Last night, as I thought about what this visit with this new surgeon would be like, I prayed for a few things. I prayed that we would find someone who gave us peace about his plan to fix our daughter’s heart. I prayed that this person would be compassionate when he told us what future challenges Dolly will face. I prayed that this person would be willing to consult with other experts in his field, and that those experts would all agree on the best plan, because FPD and I are spent on trying to decide.
Every single blessed thing I prayed for came wrapped up all in one white coat clad package.
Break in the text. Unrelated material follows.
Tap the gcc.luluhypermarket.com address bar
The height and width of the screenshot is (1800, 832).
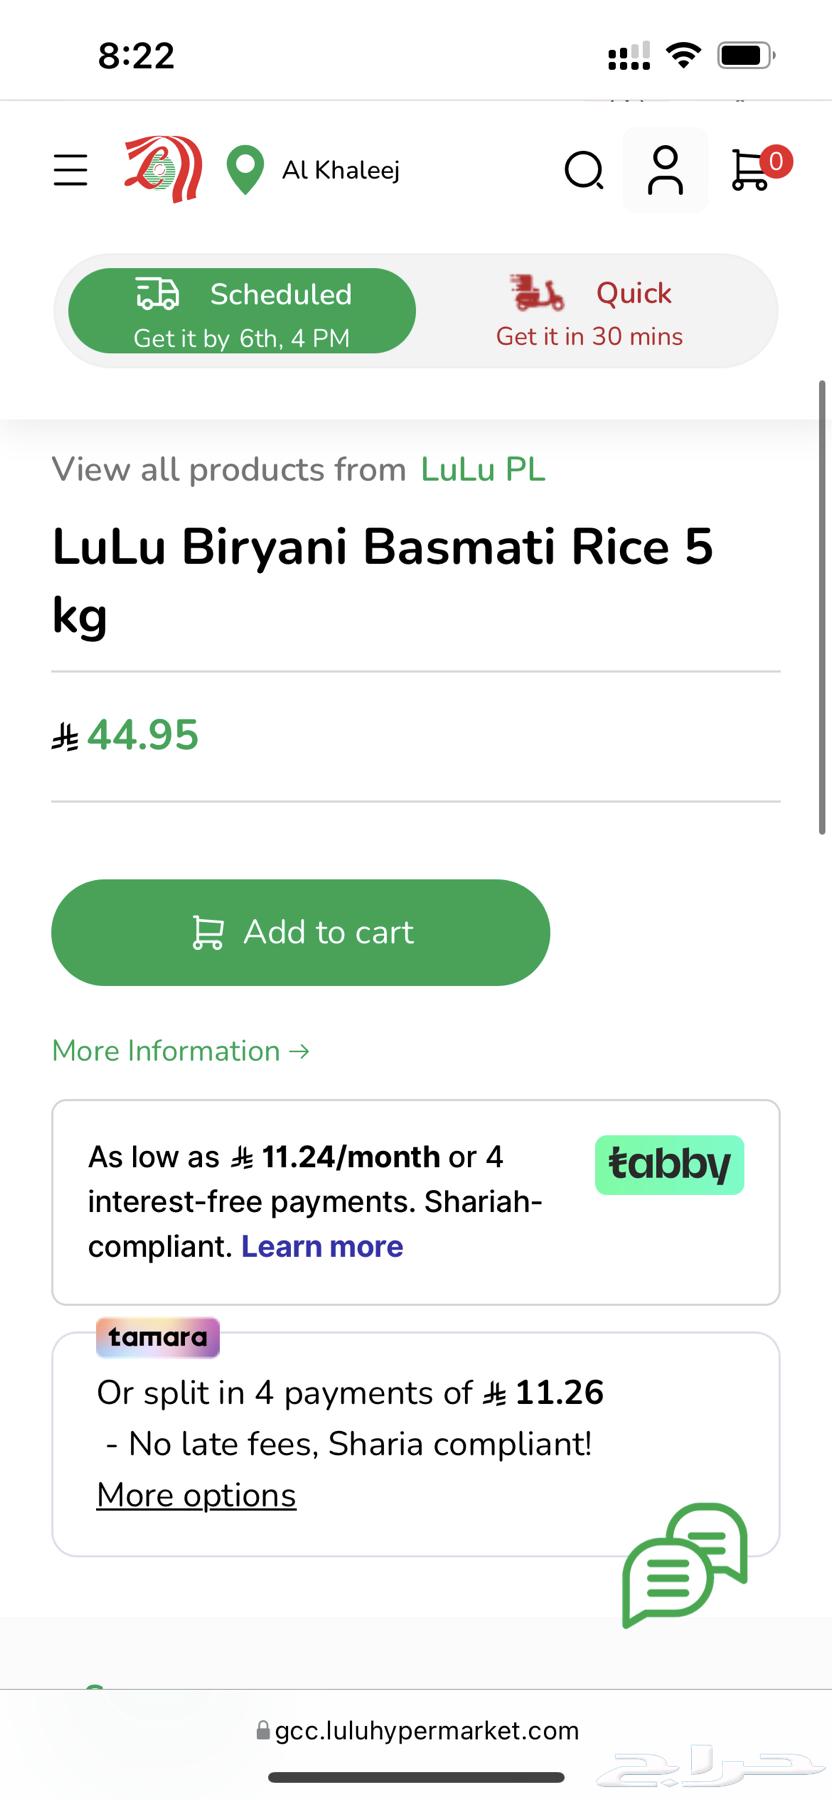417,1731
We found our man with the plan.
And, I couldn’t be more happy with the plan. Our local Cardiologist likes the plan, Boston likes the plan, CHOP likes the plan. Most importantly, we like the plan because everyone was in agreement about the plan.
I feel peace with the plan.
Here’s the plan, for those of you who like the technical side of things. On 2/5, which happens to be her 2nd birthday, Dolly will undergo an Arterial Switch. The surgeon will switch her backwards Aorta and Pulmonary Artery. This will allow the unoxygenated blood to flow to her lungs and the oxygenated blood to go to the rest of her body, the way it should. Right now, her body does the exact opposite, so her lungs have too much oxygen flowing to them, which is causing damage, while the rest of her little body is getting bluer and bluer. We will also band that pulmonary artery, loosely, to help restrict blood flow. Before we leave the hospital, we’ll start medicine to try to heal those little airways.
To do this, they will have to open her chest. That scares the stuffing out of me. So, I asked how likely it would be that she would die during this massive surgery.
I wanted percentages. Real odds.
His answer…”Our survival rate is 95%.”
I literally shouted, “I’ll take it!”
95%. We went from a “real possibility” that Dolly wouldn’t survive to a 95% chance that she will. He told us that we’re going to get her home, that we’ll face challenges getting her there, and that there will be set backs as she grows, but that he’s pretty darn sure we’re going to get. her. home. I asked how many times he’s done this procedure. “I do 15-20 of these per year”. FPD, because he’s a wise ass, asked how many he’s done THIS year. He said “I did one on Tuesday”, as in the first of the year. He took FPD’s sense of humor in stride, bonus for us, because he’ll be getting to know us real well as we spend two weeks together inpatient.
We talked about the future plan, the next 20 to 30 years and what that will be like for her. 20 to 30 years. Do you know how happy being able to discuss that made me?
Way back when we started this journey, before we knew our Dolly, the thought of twenty years had me paralyzed with fear. It seemed like life would only just be beginning for her. It seemed like she was being cheated.
Then she came, and we were given zero hope, and I would have given anything for twenty years.
We’ve got that chance. We’ve been given a huge gift. I am so thankful for that.
|Receiving a miracle is really hard work.|
So. eternally. thankful.
who knows that the real Man with the plan has been watching over her Dolly the entire time.